_Extract to read_:
********
Inside money, markets, and big tech

US tech execs have dumped $3.6 billion in company stock this month

CEOs from Mastercard, PayPal, Activision, and Netflix have made small fortunes in May

Stock markets are floundering in the wake of the coronavirus (COVID-19) pandemic, and while many are stuck assessing its long-term effects  loads of tech executives have dumped their shares for major profit.

In fact, insiders at US tech companies  from fintech to cloud services  collectively unloaded at least $3.6 billion worth of company shares in May, with top executives from big players like Facebook, General Electric, Cloudflare, and Activision all selling small fortunes worth of stock.

[Read: Bezos and Zuckerberg worth $60B more in two months, thanks to COVID-19]

To digest the loin-thumping wealth recently generated by stock sales, Hard Fork built the visualisation below using the SEC data collated by FinViz. Click on each company to discover exactly who sold how many shares.

For example, navigating to the Mastercard block will show the company‘s CEO Ajay Banga selling $23.4 million worth of company stock.

You’ll also see that the company‘s general counsel, Timothy Murphy, liquidated 52,489 shares to pocket a cool $15 million. Most of the sales included in this data begin in the week starting May 15.
********
_Record extracts_:
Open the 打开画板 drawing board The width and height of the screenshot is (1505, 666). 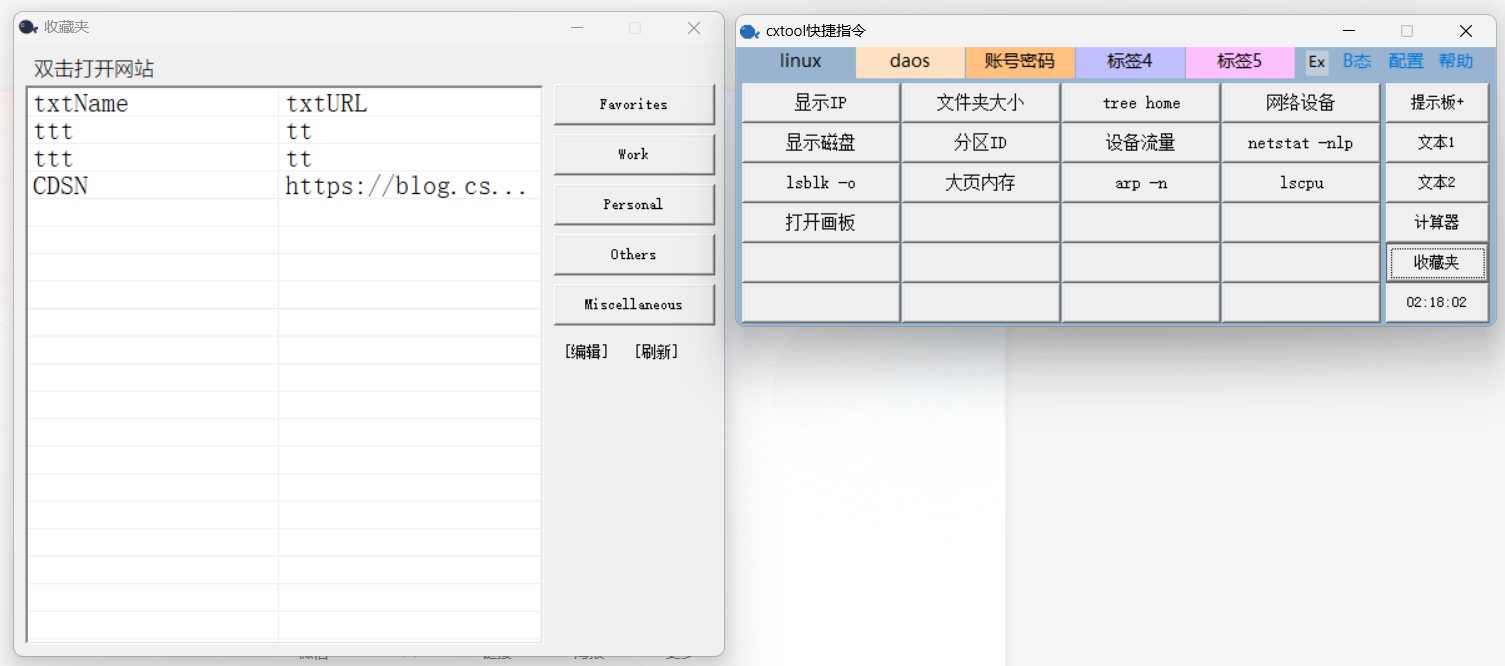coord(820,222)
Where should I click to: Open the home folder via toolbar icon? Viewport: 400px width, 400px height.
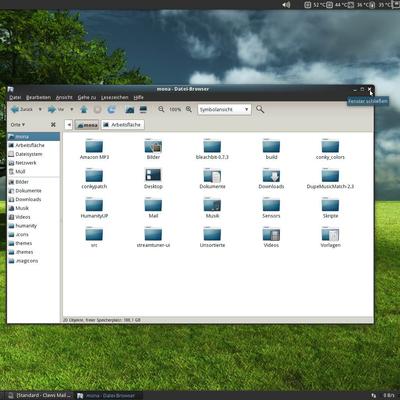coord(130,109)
********
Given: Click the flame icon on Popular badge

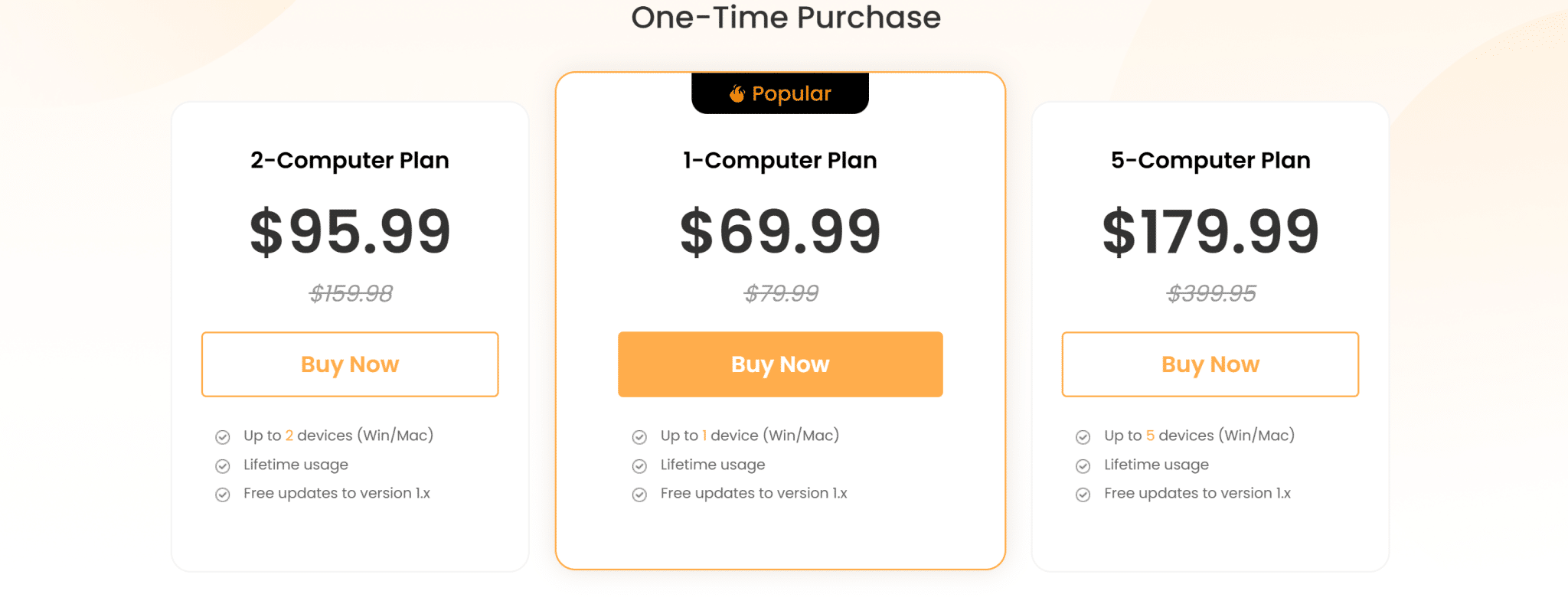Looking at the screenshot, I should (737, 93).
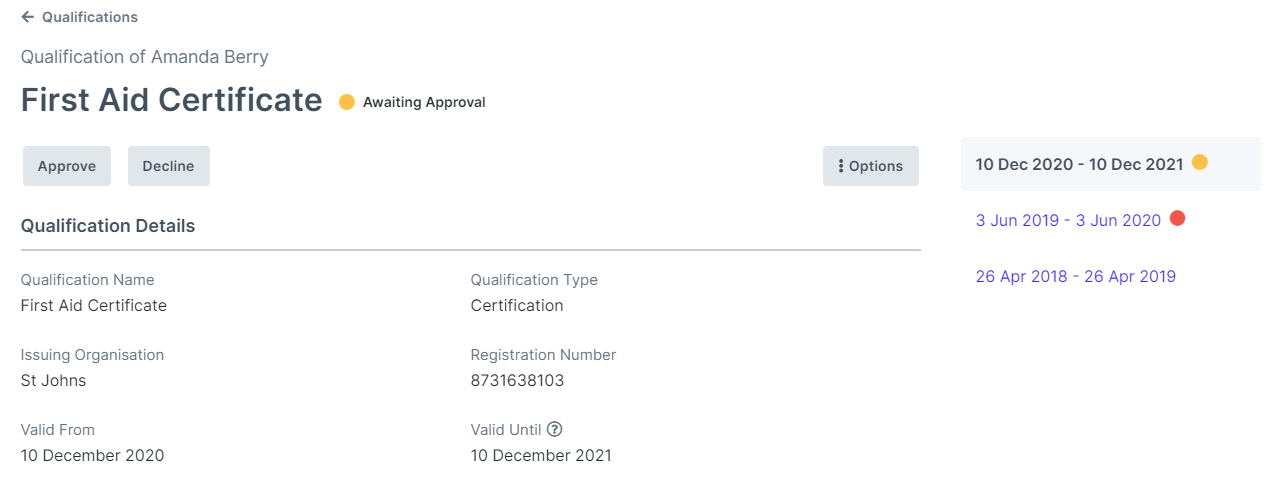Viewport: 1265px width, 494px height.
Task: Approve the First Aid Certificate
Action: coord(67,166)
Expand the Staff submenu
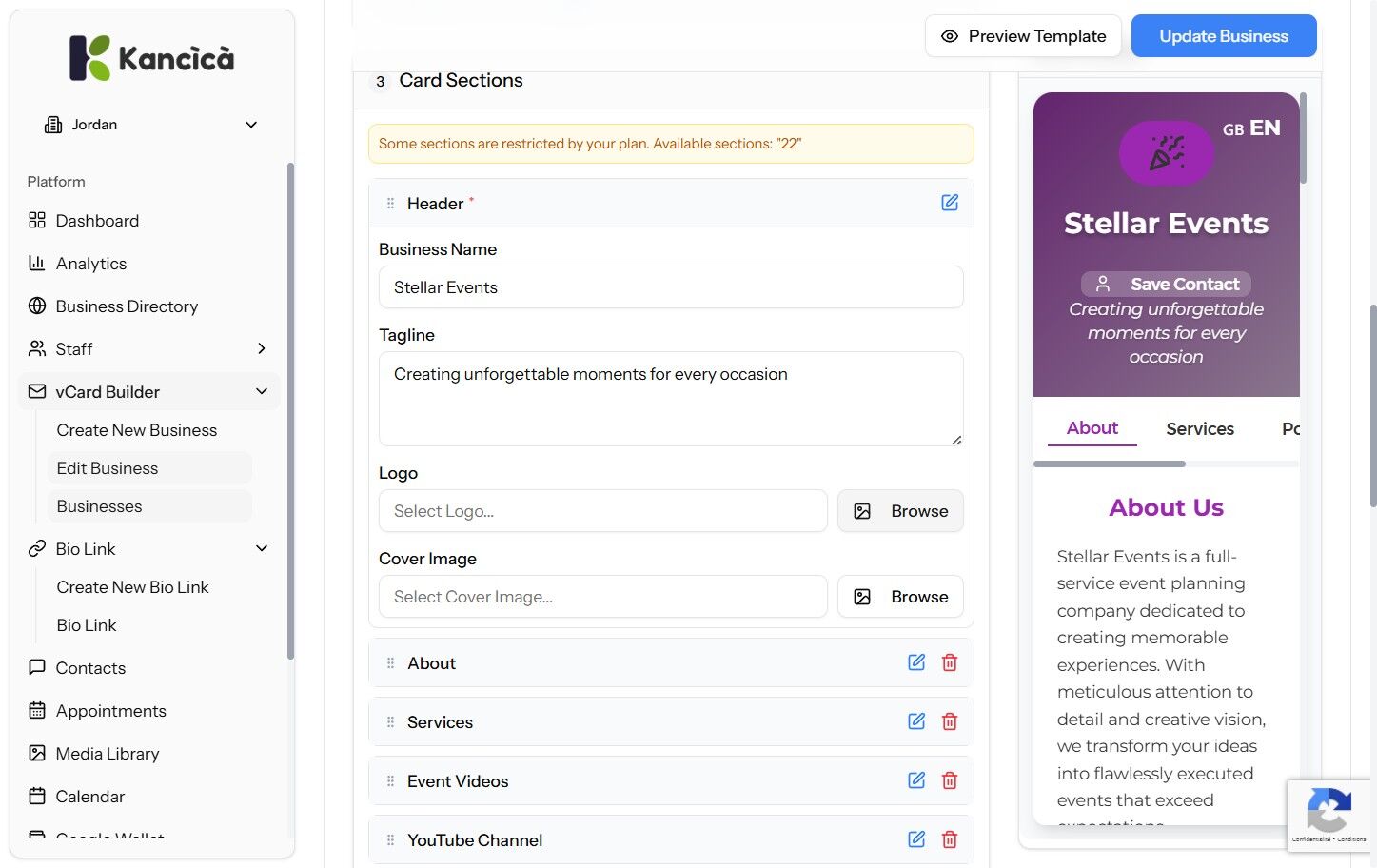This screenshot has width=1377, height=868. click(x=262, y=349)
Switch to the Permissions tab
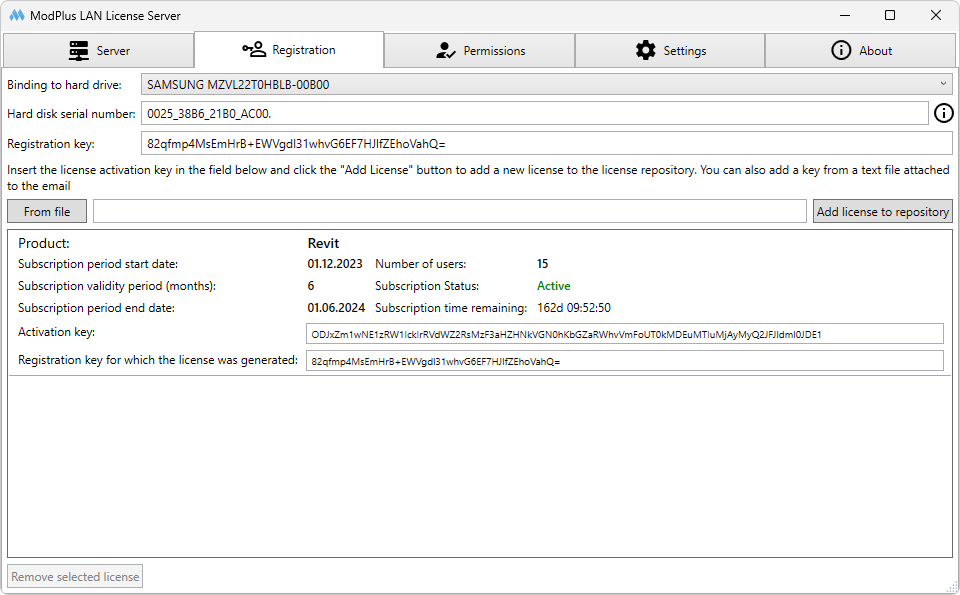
********
_Activity_:
Proceed with the article on US tech executives selling company stock in May, picking up after its final sentence. The data here is not needed for anything that comes after it.

_Output for this task_:
(NB: If the visualisation doesn’t show, try loading the desktop version of this page.)

You can even filter the results by company to receive more detailed information. Select the “PayPal” filter and you’ll easily find that its president and CEO Daniel Schulman just dumped shares worth $3.6 million. His colleague Jonathon Auerbach almost tripled that effort, selling stock valued at $9.5 million.

Reed Hastings, in charge of streaming mainstay Netflix, also sold more than 50,000 shares for $449.23 each to earn $23.9 million. $NFLX has since dropped to a touch over $429.

Other notable inclusions were $10 million from Raymond Lane, the director of plant-based meat substitute firm Beyond Meat, and $27.2 million from Activision director Brian Kelly. Zoom‘s chief financial officer Kelly Steckelberg returned to sell stock worth $1.9 million.

Virgin Galactic whale sold $380 million worth of company stock

Few sold more than the heads of biotech companies 10X Genomics and Seattle Genetics, whose directors respectively made $241.8 million and $280 million literally overnight with their stock.

Novak Rodger, president of DNA-hacking endeavour CRISPR, managed to generate $3.25 million all by himself, a much smaller number but still a hefty payday.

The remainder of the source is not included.